__PROBLEM DESCRIPTION__
The expected output is each entry, given again exactly.

Dataset entries
------------------------

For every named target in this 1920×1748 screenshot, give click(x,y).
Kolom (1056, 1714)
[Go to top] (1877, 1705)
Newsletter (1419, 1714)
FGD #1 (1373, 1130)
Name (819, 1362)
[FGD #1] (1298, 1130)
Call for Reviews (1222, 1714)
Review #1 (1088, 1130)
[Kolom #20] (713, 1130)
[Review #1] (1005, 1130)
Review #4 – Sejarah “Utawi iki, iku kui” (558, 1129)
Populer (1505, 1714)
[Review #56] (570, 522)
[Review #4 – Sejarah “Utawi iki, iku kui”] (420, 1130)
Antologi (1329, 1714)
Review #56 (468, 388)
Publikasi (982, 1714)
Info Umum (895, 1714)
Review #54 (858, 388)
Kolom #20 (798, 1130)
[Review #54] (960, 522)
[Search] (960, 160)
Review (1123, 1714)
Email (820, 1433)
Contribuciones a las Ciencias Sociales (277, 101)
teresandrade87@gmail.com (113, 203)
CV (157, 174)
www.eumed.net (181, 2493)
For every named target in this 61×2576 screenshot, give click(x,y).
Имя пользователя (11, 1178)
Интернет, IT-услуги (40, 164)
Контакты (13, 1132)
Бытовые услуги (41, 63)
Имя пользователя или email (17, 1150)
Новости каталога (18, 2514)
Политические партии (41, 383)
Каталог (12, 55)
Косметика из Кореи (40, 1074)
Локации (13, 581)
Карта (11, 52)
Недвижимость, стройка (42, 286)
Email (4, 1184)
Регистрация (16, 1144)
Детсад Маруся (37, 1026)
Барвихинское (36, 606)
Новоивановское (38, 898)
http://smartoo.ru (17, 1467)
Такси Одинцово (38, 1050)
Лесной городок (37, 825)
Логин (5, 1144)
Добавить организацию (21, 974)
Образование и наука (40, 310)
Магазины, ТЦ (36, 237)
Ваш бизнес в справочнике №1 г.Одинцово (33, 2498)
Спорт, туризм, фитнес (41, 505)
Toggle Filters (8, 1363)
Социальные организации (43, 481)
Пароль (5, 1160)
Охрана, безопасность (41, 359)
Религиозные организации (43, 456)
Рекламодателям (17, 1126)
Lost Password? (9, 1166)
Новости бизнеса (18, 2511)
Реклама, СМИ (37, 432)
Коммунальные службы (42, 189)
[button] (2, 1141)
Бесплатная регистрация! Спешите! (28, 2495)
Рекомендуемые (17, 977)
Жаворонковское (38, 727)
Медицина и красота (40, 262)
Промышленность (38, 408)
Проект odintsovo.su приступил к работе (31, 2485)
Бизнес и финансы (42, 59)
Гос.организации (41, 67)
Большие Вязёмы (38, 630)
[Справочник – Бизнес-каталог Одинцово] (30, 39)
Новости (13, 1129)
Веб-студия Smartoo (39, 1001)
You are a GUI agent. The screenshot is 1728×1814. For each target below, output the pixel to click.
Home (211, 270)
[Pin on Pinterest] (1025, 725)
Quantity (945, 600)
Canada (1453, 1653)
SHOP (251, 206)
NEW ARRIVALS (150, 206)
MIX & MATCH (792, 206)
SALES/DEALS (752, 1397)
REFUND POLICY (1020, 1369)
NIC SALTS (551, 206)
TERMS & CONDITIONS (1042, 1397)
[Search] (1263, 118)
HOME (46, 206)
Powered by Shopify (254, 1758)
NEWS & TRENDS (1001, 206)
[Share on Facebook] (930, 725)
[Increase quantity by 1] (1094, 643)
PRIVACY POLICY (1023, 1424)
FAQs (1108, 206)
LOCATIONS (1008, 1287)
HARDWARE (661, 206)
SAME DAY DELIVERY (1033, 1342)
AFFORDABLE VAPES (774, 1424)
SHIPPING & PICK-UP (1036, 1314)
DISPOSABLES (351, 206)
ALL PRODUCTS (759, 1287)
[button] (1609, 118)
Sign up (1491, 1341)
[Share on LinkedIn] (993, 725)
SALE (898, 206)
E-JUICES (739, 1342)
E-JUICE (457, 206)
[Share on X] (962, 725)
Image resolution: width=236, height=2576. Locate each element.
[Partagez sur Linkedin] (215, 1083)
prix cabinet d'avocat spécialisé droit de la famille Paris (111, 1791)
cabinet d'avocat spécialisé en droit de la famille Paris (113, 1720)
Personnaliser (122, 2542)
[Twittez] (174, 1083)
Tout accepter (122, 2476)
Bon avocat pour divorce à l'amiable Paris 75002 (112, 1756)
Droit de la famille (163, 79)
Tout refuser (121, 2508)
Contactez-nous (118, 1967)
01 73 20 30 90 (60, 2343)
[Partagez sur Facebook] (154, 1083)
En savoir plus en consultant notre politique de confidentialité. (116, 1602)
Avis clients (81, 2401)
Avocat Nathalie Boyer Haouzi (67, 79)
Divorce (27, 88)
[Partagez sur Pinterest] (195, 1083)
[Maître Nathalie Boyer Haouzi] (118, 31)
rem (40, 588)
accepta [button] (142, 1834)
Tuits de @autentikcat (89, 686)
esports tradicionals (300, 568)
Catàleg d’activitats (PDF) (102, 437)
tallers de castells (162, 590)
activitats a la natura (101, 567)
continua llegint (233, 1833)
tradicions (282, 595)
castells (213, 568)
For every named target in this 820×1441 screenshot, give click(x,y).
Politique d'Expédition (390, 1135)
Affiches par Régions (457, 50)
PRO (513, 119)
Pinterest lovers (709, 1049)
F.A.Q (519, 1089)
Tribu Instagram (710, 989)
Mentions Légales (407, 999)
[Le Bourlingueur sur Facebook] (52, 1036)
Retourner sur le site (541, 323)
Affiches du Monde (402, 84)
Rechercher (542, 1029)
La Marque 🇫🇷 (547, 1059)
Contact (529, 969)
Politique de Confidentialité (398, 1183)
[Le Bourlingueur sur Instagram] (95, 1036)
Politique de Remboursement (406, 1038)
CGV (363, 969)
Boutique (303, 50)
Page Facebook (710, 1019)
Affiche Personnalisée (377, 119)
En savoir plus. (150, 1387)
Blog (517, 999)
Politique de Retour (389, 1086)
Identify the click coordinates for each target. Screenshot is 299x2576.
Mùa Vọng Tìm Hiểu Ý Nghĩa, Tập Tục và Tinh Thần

------------------------

__WRITTEN REPLY__
For every named target in this 1920×1748 screenshot, give click(x,y).
Kolom (1056, 1714)
[Go to top] (1877, 1705)
Newsletter (1419, 1714)
FGD #1 (1373, 1130)
Name (819, 1362)
[FGD #1] (1298, 1130)
Call for Reviews (1222, 1714)
Review #1 (1088, 1130)
[Kolom #20] (713, 1130)
[Review #1] (1005, 1130)
Review #4 – Sejarah “Utawi iki, iku kui” (558, 1129)
Populer (1505, 1714)
[Review #56] (570, 522)
[Review #4 – Sejarah “Utawi iki, iku kui”] (420, 1130)
Antologi (1329, 1714)
Review #56 (468, 388)
Publikasi (982, 1714)
Info Umum (895, 1714)
Review #54 (858, 388)
Kolom #20 (798, 1130)
[Review #54] (960, 522)
[Search] (960, 160)
Review (1123, 1714)
Email (820, 1433)
Contribuciones a las Ciencias Sociales (277, 101)
teresandrade87@gmail.com (113, 203)
CV (157, 174)
www.eumed.net (181, 2493)
For every named target in this 61×2576 screenshot, give click(x,y).
Имя пользователя (11, 1178)
Интернет, IT-услуги (40, 164)
Контакты (13, 1132)
Бытовые услуги (41, 63)
Имя пользователя или email (17, 1150)
Новости каталога (18, 2514)
Политические партии (41, 383)
Каталог (12, 55)
Косметика из Кореи (40, 1074)
Локации (13, 581)
Карта (11, 52)
Недвижимость, стройка (42, 286)
Email (4, 1184)
Регистрация (16, 1144)
Детсад Маруся (37, 1026)
Барвихинское (36, 606)
Новоивановское (38, 898)
http://smartoo.ru (17, 1467)
Такси Одинцово (38, 1050)
Лесной городок (37, 825)
Логин (5, 1144)
Добавить организацию (21, 974)
Образование и наука (40, 310)
Магазины, ТЦ (36, 237)
Ваш бизнес в справочнике №1 г.Одинцово (33, 2498)
Спорт, туризм, фитнес (41, 505)
Toggle Filters (8, 1363)
Социальные организации (43, 481)
Пароль (5, 1160)
Охрана, безопасность (41, 359)
Религиозные организации (43, 456)
Рекламодателям (17, 1126)
Lost Password? (9, 1166)
Новости бизнеса (18, 2511)
Реклама, СМИ (37, 432)
Коммунальные службы (42, 189)
[button] (2, 1141)
Бесплатная регистрация! Спешите! (28, 2495)
Рекомендуемые (17, 977)
Жаворонковское (38, 727)
Медицина и красота (40, 262)
Промышленность (38, 408)
Проект odintsovo.su приступил к работе (31, 2485)
Бизнес и финансы (42, 59)
Гос.организации (41, 67)
Большие Вязёмы (38, 630)
[Справочник – Бизнес-каталог Одинцово] (30, 39)
Новости (13, 1129)
Веб-студия Smartoo (39, 1001)
You are a GUI agent. The screenshot is 1728×1814. For each target below, output the pixel to click.
Home (211, 270)
[Pin on Pinterest] (1025, 725)
Quantity (945, 600)
Canada (1453, 1653)
SHOP (251, 206)
NEW ARRIVALS (150, 206)
MIX & MATCH (792, 206)
SALES/DEALS (752, 1397)
REFUND POLICY (1020, 1369)
NIC SALTS (551, 206)
TERMS & CONDITIONS (1042, 1397)
[Search] (1263, 118)
HOME (46, 206)
Powered by Shopify (254, 1758)
NEWS & TRENDS (1001, 206)
[Share on Facebook] (930, 725)
[Increase quantity by 1] (1094, 643)
PRIVACY POLICY (1023, 1424)
FAQs (1108, 206)
LOCATIONS (1008, 1287)
HARDWARE (661, 206)
SAME DAY DELIVERY (1033, 1342)
AFFORDABLE VAPES (774, 1424)
SHIPPING & PICK-UP (1036, 1314)
DISPOSABLES (351, 206)
ALL PRODUCTS (759, 1287)
[button] (1609, 118)
Sign up (1491, 1341)
[Share on LinkedIn] (993, 725)
SALE (898, 206)
E-JUICES (739, 1342)
E-JUICE (457, 206)
[Share on X] (962, 725)
Image resolution: width=236, height=2576. Locate each element.
[Partagez sur Linkedin] (215, 1083)
prix cabinet d'avocat spécialisé droit de la famille Paris (111, 1791)
cabinet d'avocat spécialisé en droit de la famille Paris (113, 1720)
Personnaliser (122, 2542)
[Twittez] (174, 1083)
Tout accepter (122, 2476)
Bon avocat pour divorce à l'amiable Paris 75002 (112, 1756)
Droit de la famille (163, 79)
Tout refuser (121, 2508)
Contactez-nous (118, 1967)
01 73 20 30 90 (60, 2343)
[Partagez sur Facebook] (154, 1083)
En savoir plus en consultant notre politique de confidentialité. (116, 1602)
Avis clients (81, 2401)
Avocat Nathalie Boyer Haouzi (67, 79)
Divorce (27, 88)
[Partagez sur Pinterest] (195, 1083)
[Maître Nathalie Boyer Haouzi] (118, 31)
rem (40, 588)
accepta [button] (142, 1834)
Tuits de @autentikcat (89, 686)
esports tradicionals (300, 568)
Catàleg d’activitats (PDF) (102, 437)
tallers de castells (162, 590)
activitats a la natura (101, 567)
continua llegint (233, 1833)
tradicions (282, 595)
castells (213, 568)
For every named target in this 820×1441 screenshot, give click(x,y).
Politique d'Expédition (390, 1135)
Affiches par Régions (457, 50)
PRO (513, 119)
Pinterest lovers (709, 1049)
F.A.Q (519, 1089)
Tribu Instagram (710, 989)
Mentions Légales (407, 999)
[Le Bourlingueur sur Facebook] (52, 1036)
Retourner sur le site (541, 323)
Affiches du Monde (402, 84)
Rechercher (542, 1029)
La Marque 🇫🇷 (547, 1059)
Contact (529, 969)
Politique de Confidentialité (398, 1183)
[Le Bourlingueur sur Instagram] (95, 1036)
Politique de Remboursement (406, 1038)
CGV (363, 969)
Boutique (303, 50)
Page Facebook (710, 1019)
Affiche Personnalisée (377, 119)
En savoir plus. (150, 1387)
Blog (517, 999)
Politique de Retour (389, 1086)
Identify the click coordinates for each target. Screenshot is 299x2576.
Mùa Vọng Tìm Hiểu Ý Nghĩa, Tập Tục và Tinh Thần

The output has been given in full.